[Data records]

▬▬▬▬▬▬▬▬▬▬

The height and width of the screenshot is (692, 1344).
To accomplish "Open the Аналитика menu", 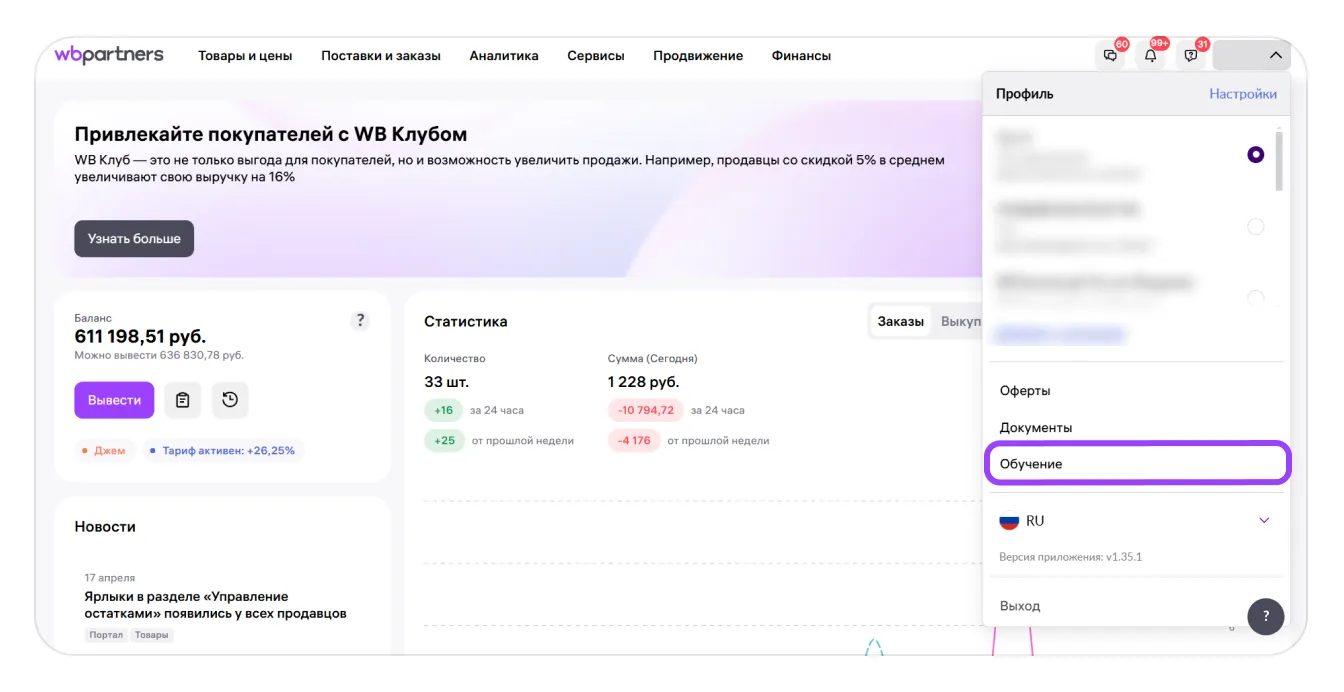I will tap(504, 56).
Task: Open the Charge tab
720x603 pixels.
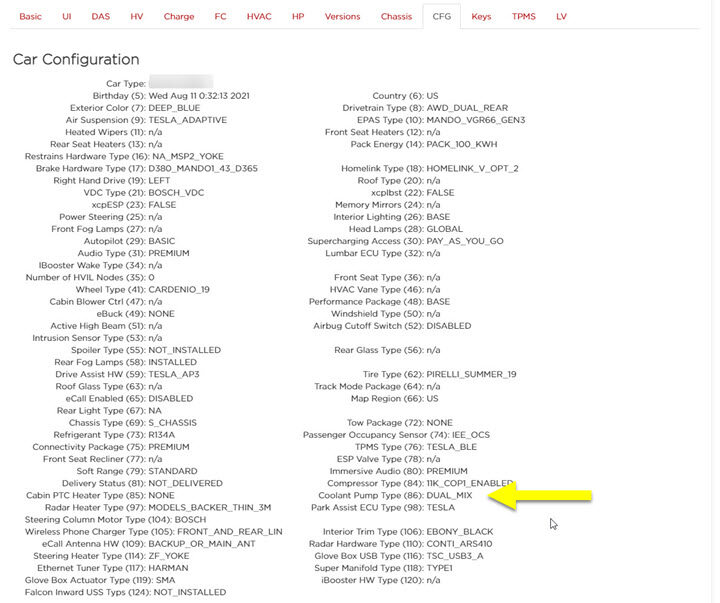Action: 179,17
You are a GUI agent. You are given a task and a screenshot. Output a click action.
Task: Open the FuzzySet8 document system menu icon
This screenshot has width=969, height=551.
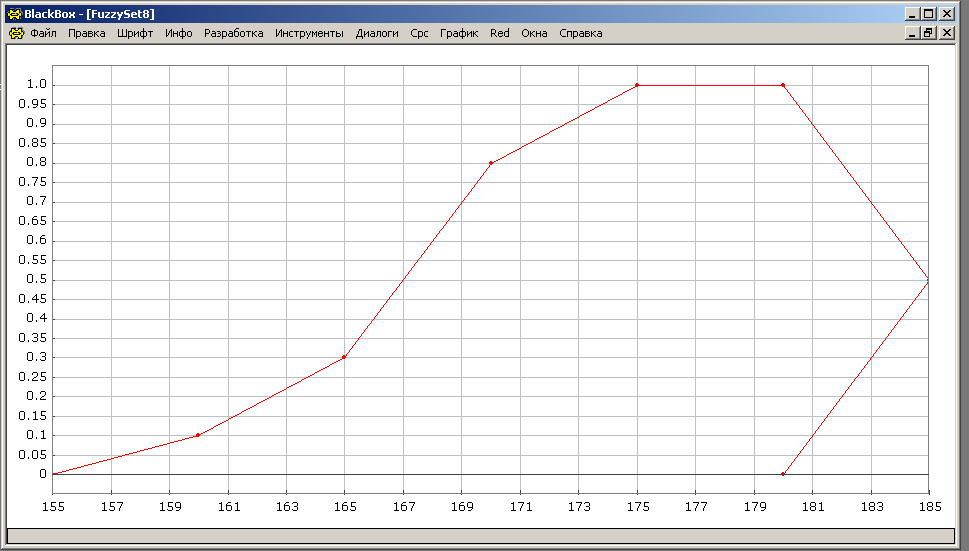[15, 33]
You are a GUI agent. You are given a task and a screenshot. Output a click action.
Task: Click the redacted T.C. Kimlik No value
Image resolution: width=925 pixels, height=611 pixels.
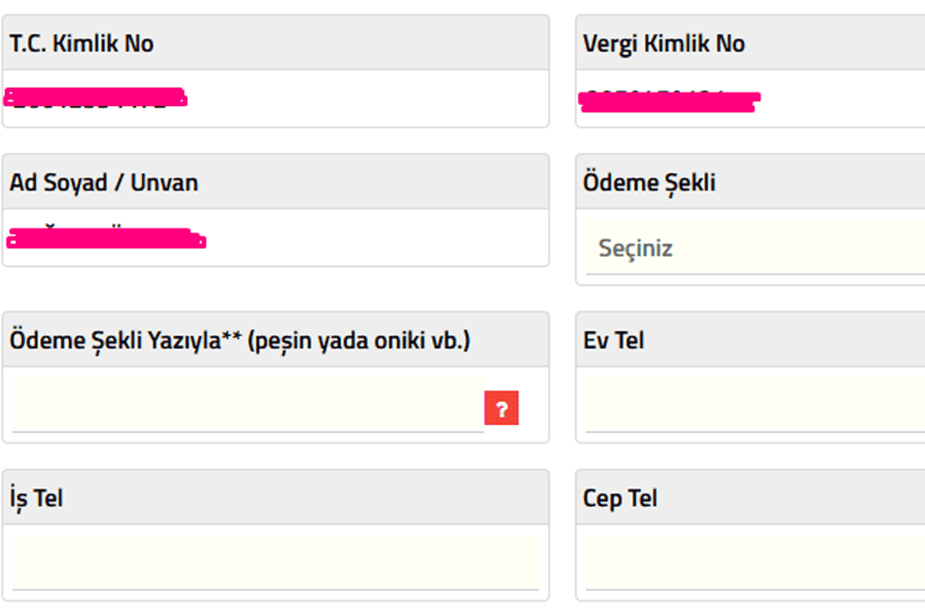(x=96, y=98)
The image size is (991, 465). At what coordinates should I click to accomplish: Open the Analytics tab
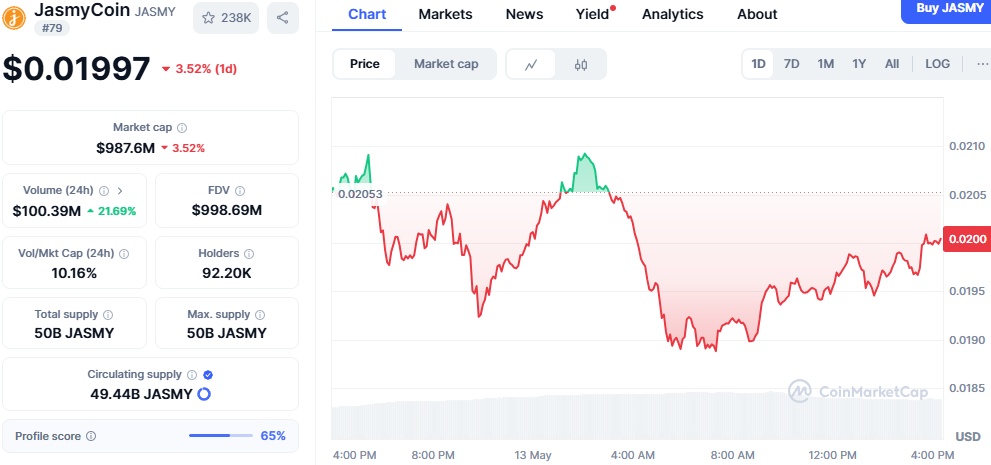click(x=672, y=14)

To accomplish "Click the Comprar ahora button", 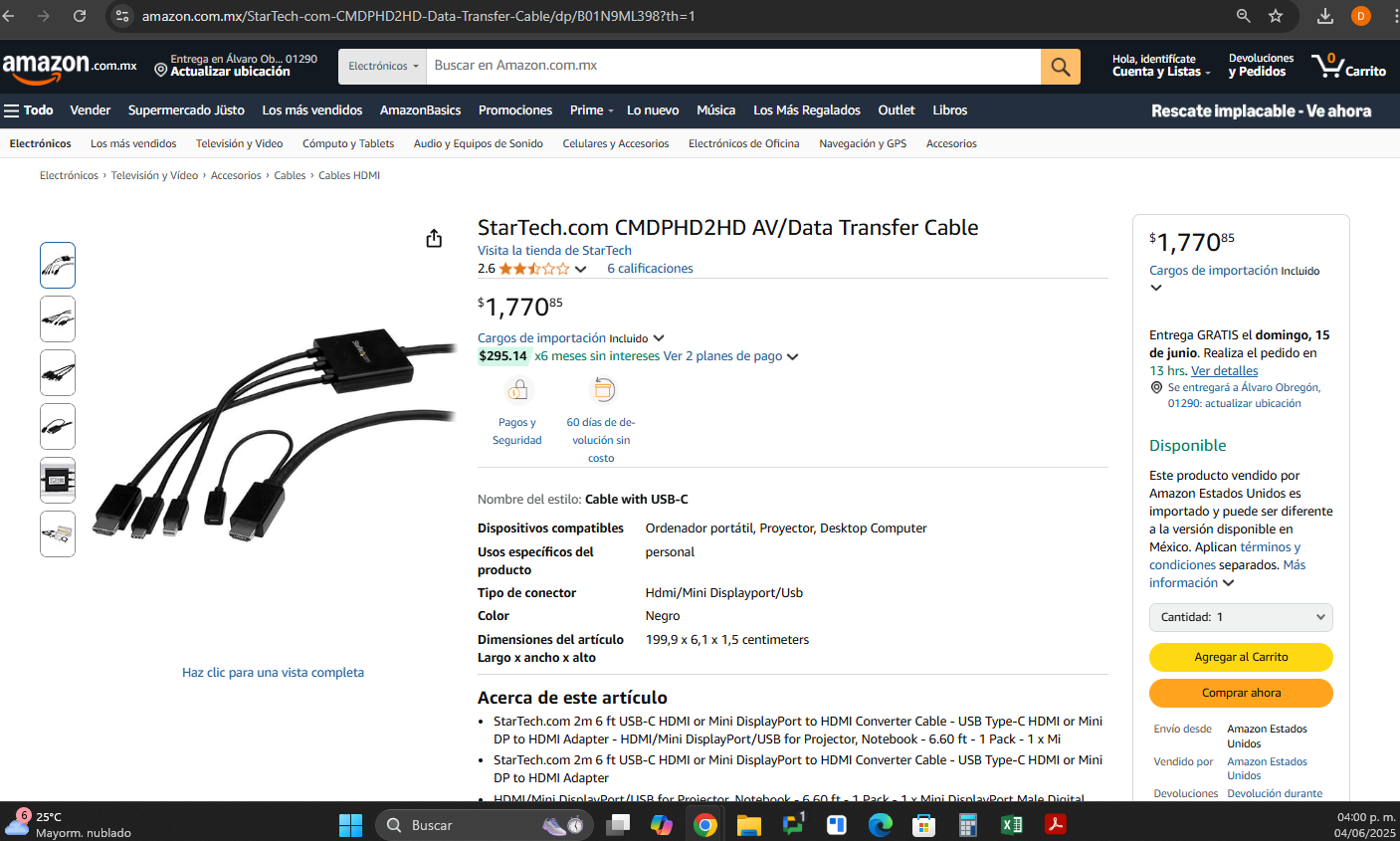I will 1241,693.
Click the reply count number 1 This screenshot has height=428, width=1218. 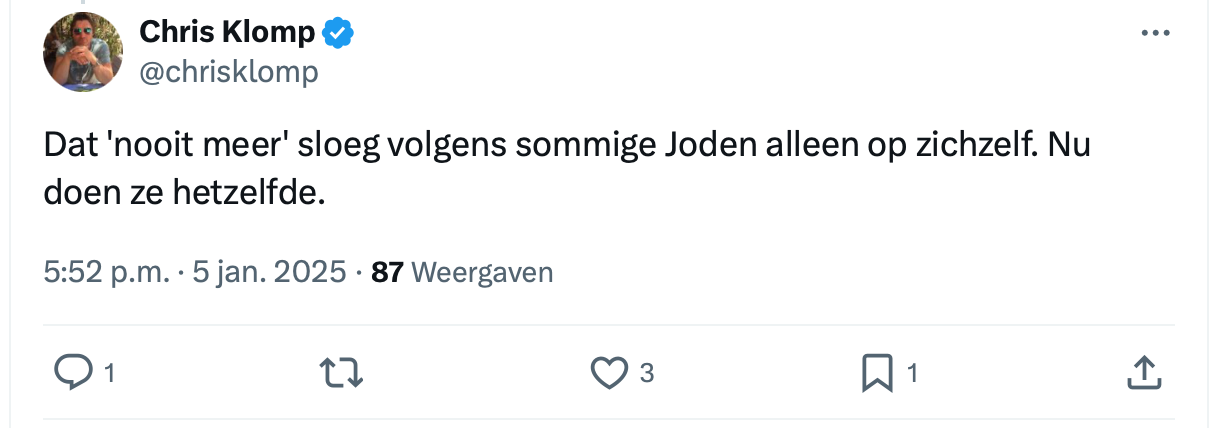pyautogui.click(x=109, y=374)
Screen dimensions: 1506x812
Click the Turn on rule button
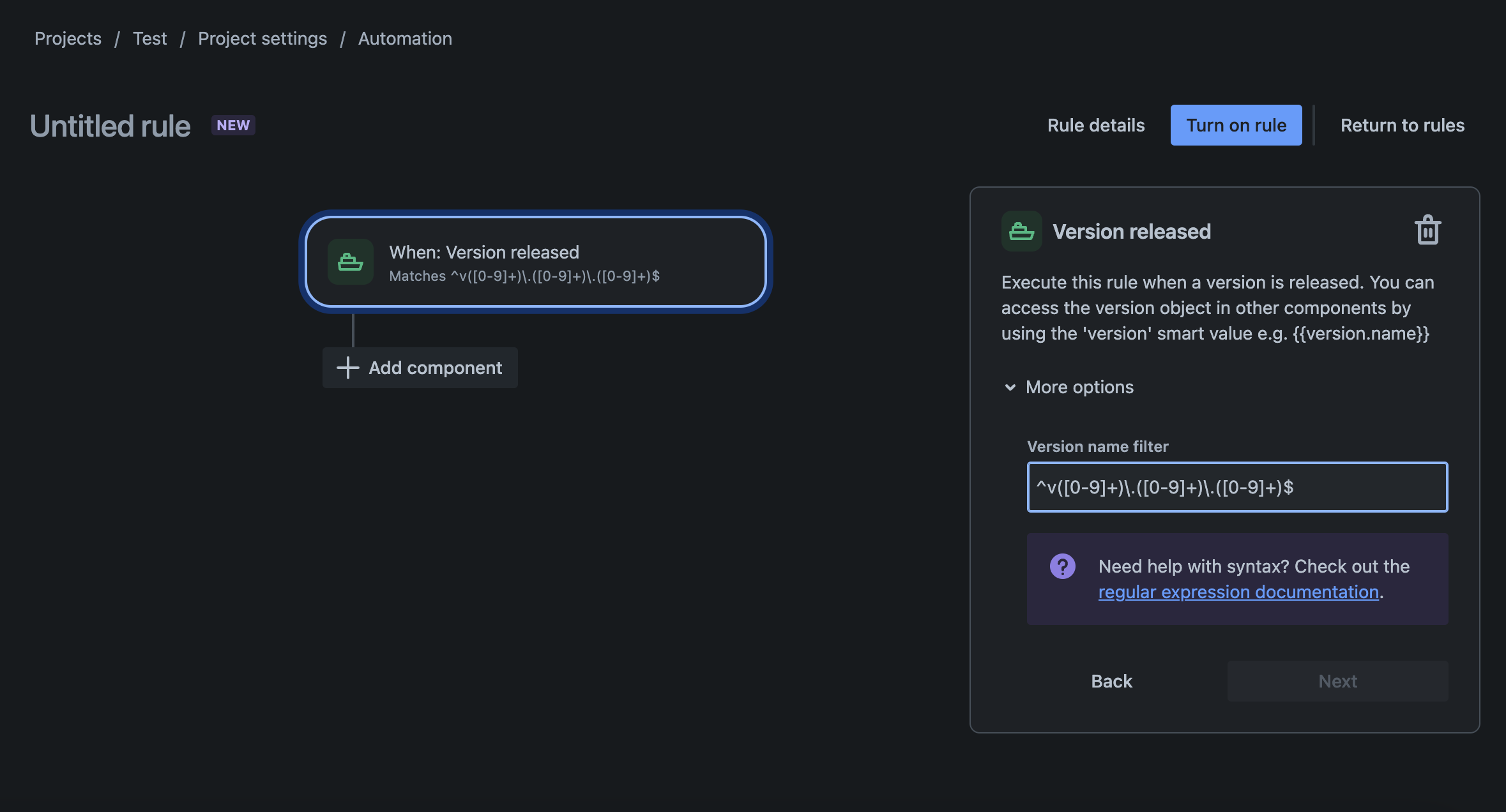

▬▬▬▬▬▬▬▬▬▬

◆ **Task**:
Leave the pictures out, and retype exactly the lines from the one containing "Screen dimensions: 1506x812" through the last line of the entries above, both included.

◆ **Result of the exercise**:
Screen dimensions: 1506x812
Click the Turn on rule button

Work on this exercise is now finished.